It is no secret that the world of skiing and alpine sports is an overwhelmingly homogeneous space. The cost of jackets and pants, lift tickets, transportation, lessons, goggles, boots, and boards make the activities prohibitively expensive for many low-income or minority communities. Add in the exorbitant real estate and rental prices around ski and mountain towns, and you get some estimates that suggest around 88 percent of skiers here in the United States are white. 

“U.S. Ski & Snowboard and our sports are historically white and despite many great programs in place, we could use more widespread initiatives for marginalized communities to participate,” wrote U.S. Ski and Snowboard President Tiger Shaw in the wake of this summer’s protests against police brutality. “We could attempt to justify this with excuses, but when you drill down, the core issue is that there has been a lack of broad responsibility to do so.”

Constance Beverley agrees that in order for everyone to have access to epic powder, the people who populate—and dominate—the ski industry have to care. That’s why the former Wall Street lawyer signed on a few years ago to be the CEO of the Share Winter Foundation, a nonprofit that provides grants to organizations looking to make snowsports more accessible and diverse.  
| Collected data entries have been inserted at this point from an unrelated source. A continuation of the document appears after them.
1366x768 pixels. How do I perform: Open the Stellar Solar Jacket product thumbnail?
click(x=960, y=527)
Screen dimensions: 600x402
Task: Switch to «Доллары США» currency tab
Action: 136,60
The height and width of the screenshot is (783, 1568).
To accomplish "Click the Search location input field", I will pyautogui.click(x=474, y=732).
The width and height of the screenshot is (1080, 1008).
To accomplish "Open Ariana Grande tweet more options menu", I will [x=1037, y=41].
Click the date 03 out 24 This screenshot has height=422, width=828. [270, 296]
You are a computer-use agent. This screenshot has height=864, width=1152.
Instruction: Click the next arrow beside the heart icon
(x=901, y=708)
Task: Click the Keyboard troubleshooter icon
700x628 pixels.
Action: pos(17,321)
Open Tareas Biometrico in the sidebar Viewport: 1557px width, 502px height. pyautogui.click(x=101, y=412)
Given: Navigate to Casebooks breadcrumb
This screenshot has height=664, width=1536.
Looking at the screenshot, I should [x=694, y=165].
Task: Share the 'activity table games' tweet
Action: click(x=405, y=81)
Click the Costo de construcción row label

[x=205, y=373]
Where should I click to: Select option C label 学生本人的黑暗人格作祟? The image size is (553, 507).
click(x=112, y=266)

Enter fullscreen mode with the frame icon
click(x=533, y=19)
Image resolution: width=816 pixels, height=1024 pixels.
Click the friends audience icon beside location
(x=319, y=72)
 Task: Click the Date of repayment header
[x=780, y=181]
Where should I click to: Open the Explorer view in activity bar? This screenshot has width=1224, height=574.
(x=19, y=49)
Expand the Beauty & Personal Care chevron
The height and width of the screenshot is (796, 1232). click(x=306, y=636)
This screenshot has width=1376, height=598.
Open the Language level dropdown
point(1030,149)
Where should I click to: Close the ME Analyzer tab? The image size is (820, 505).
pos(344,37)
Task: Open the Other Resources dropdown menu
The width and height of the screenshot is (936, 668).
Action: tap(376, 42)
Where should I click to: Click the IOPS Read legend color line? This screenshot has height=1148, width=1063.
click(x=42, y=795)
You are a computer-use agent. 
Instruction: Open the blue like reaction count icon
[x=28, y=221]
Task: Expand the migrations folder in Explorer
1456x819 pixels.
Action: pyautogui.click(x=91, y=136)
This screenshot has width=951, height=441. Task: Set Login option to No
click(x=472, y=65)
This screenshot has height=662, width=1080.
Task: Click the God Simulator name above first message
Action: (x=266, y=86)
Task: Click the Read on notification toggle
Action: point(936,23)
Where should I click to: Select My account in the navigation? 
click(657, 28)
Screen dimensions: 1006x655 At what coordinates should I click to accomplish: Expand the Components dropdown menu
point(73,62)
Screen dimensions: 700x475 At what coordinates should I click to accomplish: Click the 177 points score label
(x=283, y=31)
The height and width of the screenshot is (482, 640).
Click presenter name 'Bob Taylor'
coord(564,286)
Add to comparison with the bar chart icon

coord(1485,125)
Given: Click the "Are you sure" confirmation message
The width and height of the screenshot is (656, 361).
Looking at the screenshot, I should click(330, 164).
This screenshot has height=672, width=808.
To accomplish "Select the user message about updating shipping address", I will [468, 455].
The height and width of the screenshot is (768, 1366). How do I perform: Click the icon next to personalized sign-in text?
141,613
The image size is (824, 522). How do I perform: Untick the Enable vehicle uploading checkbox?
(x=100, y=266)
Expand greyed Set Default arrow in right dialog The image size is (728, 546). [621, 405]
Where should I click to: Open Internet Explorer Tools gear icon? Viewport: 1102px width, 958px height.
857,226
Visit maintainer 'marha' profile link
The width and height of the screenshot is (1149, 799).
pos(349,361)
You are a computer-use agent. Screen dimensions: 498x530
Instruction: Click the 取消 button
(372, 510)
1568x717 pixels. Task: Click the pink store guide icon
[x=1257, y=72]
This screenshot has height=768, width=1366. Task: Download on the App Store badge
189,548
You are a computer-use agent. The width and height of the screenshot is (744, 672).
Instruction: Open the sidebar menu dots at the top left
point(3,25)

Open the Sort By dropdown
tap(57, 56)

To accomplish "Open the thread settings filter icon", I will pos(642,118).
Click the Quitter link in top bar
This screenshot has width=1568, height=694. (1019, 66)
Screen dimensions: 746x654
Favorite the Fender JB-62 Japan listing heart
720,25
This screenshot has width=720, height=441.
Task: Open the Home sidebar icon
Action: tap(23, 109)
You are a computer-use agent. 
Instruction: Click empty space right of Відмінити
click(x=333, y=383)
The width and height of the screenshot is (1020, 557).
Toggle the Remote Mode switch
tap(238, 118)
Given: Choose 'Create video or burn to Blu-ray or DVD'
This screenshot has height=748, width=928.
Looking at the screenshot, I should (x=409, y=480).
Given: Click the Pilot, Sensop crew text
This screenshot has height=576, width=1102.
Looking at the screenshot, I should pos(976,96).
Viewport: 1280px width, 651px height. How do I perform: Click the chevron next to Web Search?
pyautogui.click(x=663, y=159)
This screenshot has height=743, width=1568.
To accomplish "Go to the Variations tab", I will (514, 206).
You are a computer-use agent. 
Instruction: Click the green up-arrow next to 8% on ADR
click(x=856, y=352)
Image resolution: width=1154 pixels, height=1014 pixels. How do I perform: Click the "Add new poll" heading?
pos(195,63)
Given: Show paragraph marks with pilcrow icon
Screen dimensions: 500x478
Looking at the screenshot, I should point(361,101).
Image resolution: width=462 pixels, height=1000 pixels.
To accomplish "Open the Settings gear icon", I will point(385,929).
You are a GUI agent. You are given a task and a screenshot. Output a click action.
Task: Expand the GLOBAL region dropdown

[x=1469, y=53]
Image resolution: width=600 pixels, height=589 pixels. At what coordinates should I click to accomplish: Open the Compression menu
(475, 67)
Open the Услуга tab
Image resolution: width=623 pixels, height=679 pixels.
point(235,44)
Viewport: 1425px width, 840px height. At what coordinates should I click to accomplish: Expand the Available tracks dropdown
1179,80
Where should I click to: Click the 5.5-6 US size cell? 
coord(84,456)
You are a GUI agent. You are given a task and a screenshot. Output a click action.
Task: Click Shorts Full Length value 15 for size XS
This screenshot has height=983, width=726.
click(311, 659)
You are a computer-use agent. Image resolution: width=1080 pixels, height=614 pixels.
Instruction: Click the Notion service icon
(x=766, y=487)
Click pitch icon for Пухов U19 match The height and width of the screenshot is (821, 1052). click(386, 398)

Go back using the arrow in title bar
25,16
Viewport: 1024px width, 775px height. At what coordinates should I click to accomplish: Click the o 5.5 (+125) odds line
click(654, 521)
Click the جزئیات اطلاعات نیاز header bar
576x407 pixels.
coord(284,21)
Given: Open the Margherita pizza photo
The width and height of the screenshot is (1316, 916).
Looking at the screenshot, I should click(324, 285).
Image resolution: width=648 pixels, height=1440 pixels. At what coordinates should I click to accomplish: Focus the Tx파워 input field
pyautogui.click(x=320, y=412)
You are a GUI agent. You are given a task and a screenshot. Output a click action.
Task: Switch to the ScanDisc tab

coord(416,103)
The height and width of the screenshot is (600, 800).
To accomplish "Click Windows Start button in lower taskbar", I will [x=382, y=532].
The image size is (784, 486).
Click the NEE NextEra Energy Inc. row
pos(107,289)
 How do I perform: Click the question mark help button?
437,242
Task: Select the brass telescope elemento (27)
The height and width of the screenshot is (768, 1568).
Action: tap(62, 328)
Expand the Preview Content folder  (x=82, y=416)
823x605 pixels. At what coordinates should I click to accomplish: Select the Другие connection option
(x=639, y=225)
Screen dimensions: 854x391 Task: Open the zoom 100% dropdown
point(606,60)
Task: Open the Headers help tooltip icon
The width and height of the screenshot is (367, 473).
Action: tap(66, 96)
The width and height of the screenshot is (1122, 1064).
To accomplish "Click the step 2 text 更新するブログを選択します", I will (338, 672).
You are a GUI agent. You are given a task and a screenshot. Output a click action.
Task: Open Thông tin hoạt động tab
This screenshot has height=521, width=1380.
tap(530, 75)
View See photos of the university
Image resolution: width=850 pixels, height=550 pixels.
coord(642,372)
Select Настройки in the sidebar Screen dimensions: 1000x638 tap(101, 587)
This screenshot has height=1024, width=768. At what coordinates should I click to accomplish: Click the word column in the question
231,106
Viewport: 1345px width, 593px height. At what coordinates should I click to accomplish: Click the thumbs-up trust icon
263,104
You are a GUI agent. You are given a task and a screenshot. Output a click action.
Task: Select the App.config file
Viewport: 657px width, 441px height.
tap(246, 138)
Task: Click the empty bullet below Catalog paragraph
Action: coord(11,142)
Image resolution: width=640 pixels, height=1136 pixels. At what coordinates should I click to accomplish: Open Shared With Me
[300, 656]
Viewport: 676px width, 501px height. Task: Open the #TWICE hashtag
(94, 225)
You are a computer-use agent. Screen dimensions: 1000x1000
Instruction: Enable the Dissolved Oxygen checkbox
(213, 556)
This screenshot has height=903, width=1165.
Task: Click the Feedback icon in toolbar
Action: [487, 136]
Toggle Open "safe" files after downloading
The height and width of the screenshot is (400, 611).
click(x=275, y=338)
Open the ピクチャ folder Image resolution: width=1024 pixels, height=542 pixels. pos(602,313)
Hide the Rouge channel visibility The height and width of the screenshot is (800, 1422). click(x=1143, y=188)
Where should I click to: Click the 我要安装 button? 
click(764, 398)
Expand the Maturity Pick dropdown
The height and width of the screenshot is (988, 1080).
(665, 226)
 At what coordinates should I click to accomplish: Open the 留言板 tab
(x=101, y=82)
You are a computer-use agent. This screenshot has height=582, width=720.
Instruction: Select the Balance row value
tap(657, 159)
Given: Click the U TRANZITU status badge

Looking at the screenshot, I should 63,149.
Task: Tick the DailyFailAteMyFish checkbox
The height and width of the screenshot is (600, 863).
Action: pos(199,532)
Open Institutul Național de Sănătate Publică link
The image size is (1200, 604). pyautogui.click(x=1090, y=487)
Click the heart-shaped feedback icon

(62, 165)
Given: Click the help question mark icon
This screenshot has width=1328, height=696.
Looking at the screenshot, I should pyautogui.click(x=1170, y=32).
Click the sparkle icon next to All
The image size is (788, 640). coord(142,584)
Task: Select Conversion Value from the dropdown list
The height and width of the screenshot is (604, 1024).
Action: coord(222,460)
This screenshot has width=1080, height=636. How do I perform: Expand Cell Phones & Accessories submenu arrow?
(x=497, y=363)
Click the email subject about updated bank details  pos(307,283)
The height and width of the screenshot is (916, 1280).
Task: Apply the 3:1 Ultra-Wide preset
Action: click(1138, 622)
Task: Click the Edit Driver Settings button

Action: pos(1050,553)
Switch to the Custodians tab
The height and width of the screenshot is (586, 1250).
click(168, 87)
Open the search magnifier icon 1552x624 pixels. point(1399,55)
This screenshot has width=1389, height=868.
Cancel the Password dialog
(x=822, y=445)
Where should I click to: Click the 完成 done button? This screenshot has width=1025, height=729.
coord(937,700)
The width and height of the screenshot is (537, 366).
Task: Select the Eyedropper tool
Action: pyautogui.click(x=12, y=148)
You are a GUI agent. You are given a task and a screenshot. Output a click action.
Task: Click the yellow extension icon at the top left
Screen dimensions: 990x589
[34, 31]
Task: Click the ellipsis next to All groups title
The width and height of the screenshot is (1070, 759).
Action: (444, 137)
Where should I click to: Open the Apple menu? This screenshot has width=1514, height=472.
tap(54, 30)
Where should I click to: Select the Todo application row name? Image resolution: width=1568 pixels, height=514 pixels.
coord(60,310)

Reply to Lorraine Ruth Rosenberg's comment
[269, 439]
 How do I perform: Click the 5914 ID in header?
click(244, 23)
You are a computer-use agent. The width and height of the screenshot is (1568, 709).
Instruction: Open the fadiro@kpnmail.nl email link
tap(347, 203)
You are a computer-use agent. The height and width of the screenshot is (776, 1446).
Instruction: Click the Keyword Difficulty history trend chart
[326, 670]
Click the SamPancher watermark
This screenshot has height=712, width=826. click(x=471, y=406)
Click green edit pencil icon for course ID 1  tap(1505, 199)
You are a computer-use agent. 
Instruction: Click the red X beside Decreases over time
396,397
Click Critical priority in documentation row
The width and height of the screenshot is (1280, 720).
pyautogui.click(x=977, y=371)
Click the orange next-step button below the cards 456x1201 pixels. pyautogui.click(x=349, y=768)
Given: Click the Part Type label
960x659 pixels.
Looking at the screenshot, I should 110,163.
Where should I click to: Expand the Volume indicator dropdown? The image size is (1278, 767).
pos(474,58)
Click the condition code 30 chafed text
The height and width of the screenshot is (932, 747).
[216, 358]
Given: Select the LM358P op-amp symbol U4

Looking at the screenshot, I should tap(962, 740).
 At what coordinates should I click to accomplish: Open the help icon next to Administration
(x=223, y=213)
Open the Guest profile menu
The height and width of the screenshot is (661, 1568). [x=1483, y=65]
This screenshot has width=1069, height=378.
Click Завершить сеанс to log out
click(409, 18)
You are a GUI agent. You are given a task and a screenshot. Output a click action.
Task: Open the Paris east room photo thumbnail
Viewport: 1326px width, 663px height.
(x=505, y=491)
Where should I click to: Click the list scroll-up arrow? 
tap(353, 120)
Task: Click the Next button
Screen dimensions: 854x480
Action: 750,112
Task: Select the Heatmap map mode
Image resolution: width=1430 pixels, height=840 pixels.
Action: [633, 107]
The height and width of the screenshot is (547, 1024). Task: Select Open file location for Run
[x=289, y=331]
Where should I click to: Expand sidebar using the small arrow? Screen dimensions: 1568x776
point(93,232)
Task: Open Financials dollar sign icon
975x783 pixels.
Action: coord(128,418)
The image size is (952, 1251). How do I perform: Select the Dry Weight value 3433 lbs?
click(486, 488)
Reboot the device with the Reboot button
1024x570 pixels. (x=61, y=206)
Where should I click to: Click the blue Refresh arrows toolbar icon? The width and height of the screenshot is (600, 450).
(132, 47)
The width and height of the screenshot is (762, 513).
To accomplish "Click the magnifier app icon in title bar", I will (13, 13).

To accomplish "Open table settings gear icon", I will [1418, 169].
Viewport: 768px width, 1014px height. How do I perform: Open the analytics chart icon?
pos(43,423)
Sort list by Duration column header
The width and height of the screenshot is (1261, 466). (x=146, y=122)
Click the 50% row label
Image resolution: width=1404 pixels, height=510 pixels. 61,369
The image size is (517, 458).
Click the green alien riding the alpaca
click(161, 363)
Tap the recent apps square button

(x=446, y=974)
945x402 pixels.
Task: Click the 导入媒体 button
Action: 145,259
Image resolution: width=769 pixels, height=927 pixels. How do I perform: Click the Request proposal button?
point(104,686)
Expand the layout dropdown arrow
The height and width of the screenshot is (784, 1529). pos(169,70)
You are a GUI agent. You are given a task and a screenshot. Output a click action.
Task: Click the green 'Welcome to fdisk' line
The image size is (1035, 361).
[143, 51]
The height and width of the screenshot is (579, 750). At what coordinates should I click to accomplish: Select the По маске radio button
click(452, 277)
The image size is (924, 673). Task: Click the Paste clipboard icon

Four years ago, Share Winter worked with grantees all across the country to fund more than 13,000 kids on the mountain. During the 2019-20 season, 45,000 kids were able to experience snowsports—including their lessons, gear, and lift tickets. In Colorado specifically, the organization, which is based in Rhode Island,  currently funds three grantees: SOS Outreach, the Chill Foundation, and the Aspen Valley Ski & Snowboard Club

Alex Bornstein, Executive Director of the Chill Foundation, wants underserved youth in snowsports because, well, he should have been one of them. “A lot of us say we would have been Chill kids back when we were that age,” he explains. “But there wasn’t anything like that for me. I filled my time in less productive and healthy ways.” 

Beverley almost had the same experience. She grew up in Akron, Ohio, and learned to ski at Boston Mills Ski Area with her parents. But when her father died when she was nine years old, skiing was a luxury her family couldn’t afford. Her mother had to work constantly, and she couldn’t pay for a snowsports injury. Beverley was off the mountain until she was able to clip a coupon out of the newspaper, get a board, slip on her dad’s old ski gear, and eavesdrop on a lesson. She used friendships and connections to get access to the mountain, but was still only able to go once or twice a year until she hit college. 

“This is why one of the things that I speak about a lot in the industry is that our model of the ‘skiing family’ is very outdated,” she says. “Most of my friends who were able to ski in the town that I grew up in had two-parent households—at least one parent making an upper-middle- or upper-class wage, one parent not working who had access to a solid, reliable vehicle, and the time to take kids to the mountains.” She argues that it’s time to wipe out that old model, at the very least, because the majority of American families don’t fit it. 

Having experienced the thrill of the mountain herself, Beverley knew it’d be the same for a kid who, perhaps, had never even seen snow before.

Beverley and the rest of her team at the Share Winter Foundation carefully assess grantees across the country to judge their aptitude in a number of categories, including:

  • Do they use youth in snowsports as a gimmick, a PR boost? 
  • Do the programs create real pathways for kids to become experts in their snowsport? Are there opportunities for competitive growth?
  • Does the organization track skill-building and attendance?
  • Is the program cost-effective? Stable? Long-lasting?
  • Does the organization fit Share Winter’s standards of diversity and inclusion? Are the demographics—gender, geographic, economic and racial—wide enough?

The programs that fit the bill specifically tailor their recruitment efforts to kids who wouldn’t otherwise have any connection to skiing and snowboarding, even if they live only a few miles from the best ski resorts in the country. Maybe they’re terrified of falling and saddling their parents with an unexpected medical bill. These programs let them try safer Nordic skiing instead. Maybe they’re without a car. Every winter, the Aspen Valley Ski & Snowboard Club (AVSC), for instance, shuttles seven buses full of kids from down the valley right to the base of the mountain. Maybe they don’t know anyone in the snowsports community. Chill Foundation brings together kids from all over Denver for six weeks of snow. 

“It’s just an additional form of education,” says Mark Godomsky, Executive Director of the AVSC. “You know, it’s a different way to explore yourself, it’s a different way to challenge yourself. It’s not always easy. And that’s the cool part about it.”

But in a year when COVID-19 has disproportionately affected minority communities and Black Lives Matter protests have sprung up across the country amid continued systemic racism, why does access to snowsports for all really matter? Beverley could haul out the tired reasons: snowsports build teamwork and confidence; they get high-risk kids out of the house; they present new opportunities for competition and excellence. But she thinks that’s all a bit goofy. To her, it really shouldn’t matter that sports are “good” for underserved communities. Sports are fun. And every kid should have access to that, no matter their socioeconomic status.